======== Page extract ========
Hi Julien,

Fixing UDP compression was definitely on the list of TODOs.

So there are a few options:

1) Expand the compressed range to 256 ports (the encoding lengths for the ports are then 2, 3, or 4 bytes).

2) When compressing only one port, add a 4-bit pad as you suggest. However, I would rather add the 4-bit pad to be with the 4-bit compressed port and keep the 16-bit uncompressed port byte-aligned (the encoding options would be 1, 3, or 4 bytes).

3) A hybrid of the two: When only one port is compressed, the compressed form is 8 bits (don't waste the 4 bits on padding). But when both ports are compressed, both only 4 bits.
00 - Neither source nor dest are compressed
01 - Source port uncompressed, dest port 8 bits.
10 - Source port 8 bits, dest port uncompressed
11 - Source port 4 bits, dest port 4 bits.
======== Data supplied ========
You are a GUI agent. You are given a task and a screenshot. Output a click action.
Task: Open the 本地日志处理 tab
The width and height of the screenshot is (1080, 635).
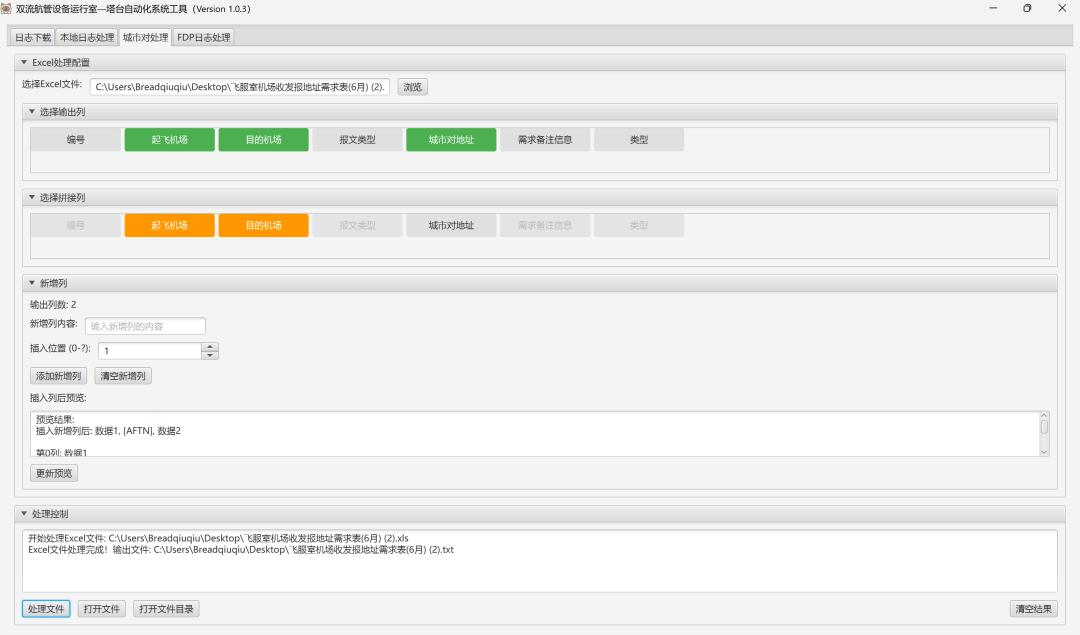click(87, 38)
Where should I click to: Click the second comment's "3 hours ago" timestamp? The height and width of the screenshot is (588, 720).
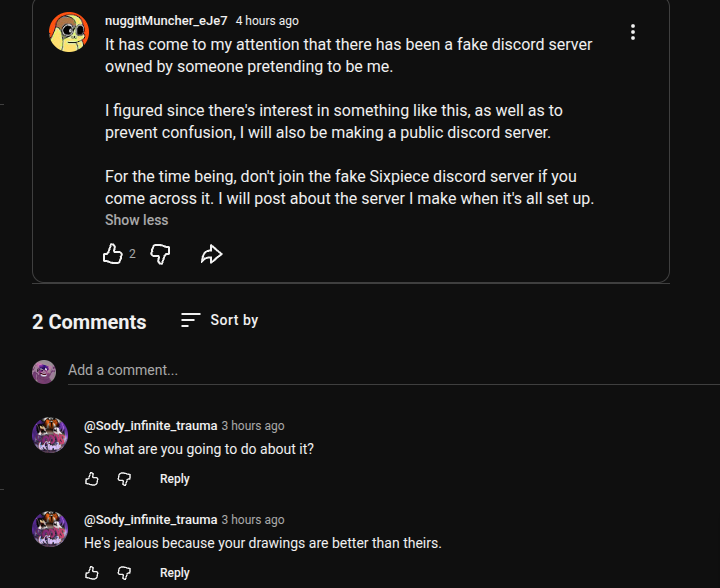click(x=253, y=520)
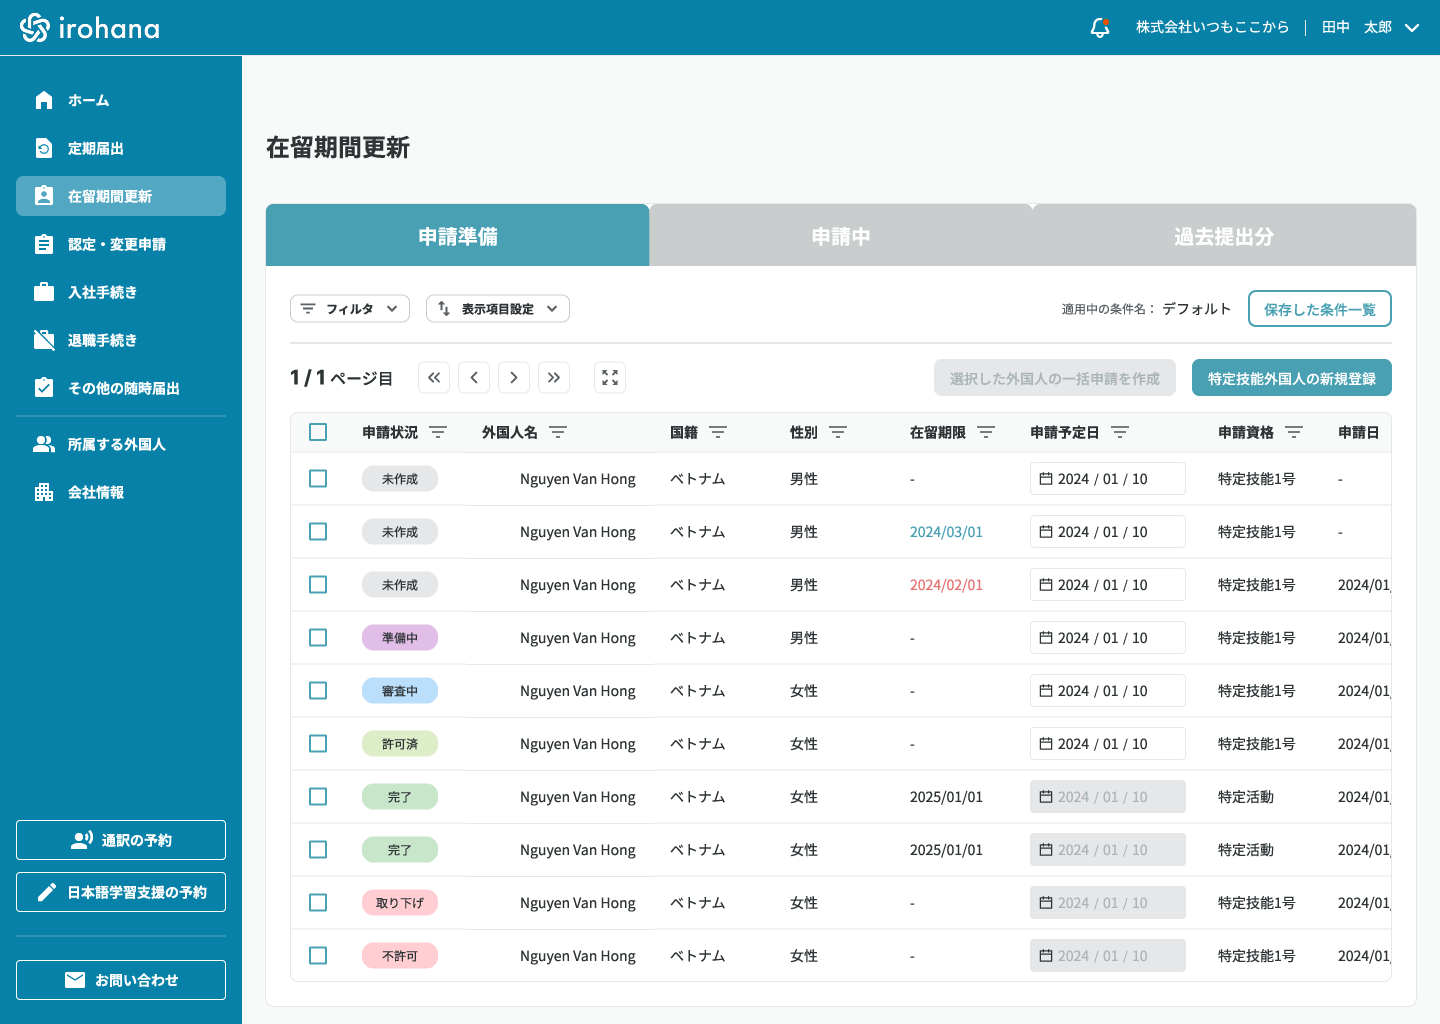Click the fullscreen expand table icon

[x=610, y=378]
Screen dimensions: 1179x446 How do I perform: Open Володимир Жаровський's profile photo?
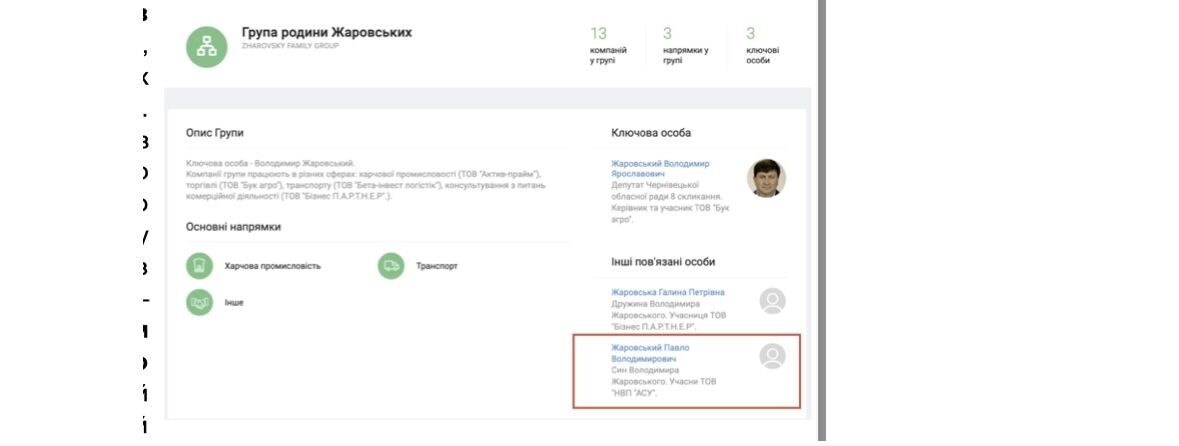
========
* **Required work**:
- 1) Repeat the part of the UDP compression email between "2) When compressing" and "port 8 bits.", inclusive.
- 2) Find every line in the listing that contains the string "width" and copy each one, treating uppercase and lowercase letters as different.

* **Outputs in order**:
- 1)
2) When compressing only one port, add a 4-bit pad as you suggest. However, I would rather add the 4-bit pad to be with the 4-bit compressed port and keep the 16-bit uncompressed port byte-aligned (the encoding options would be 1, 3, or 4 bytes).

3) A hybrid of the two: When only one port is compressed, the compressed form is 8 bits (don't waste the 4 bits on padding). But when both ports are compressed, both only 4 bits.
00 - Neither source nor dest are compressed
01 - Source port uncompressed, dest port 8 bits.

- 2)
The width and height of the screenshot is (1080, 635).
Where should I click to: Click the second comment's "3 hours ago" timestamp? The height and width of the screenshot is (588, 720).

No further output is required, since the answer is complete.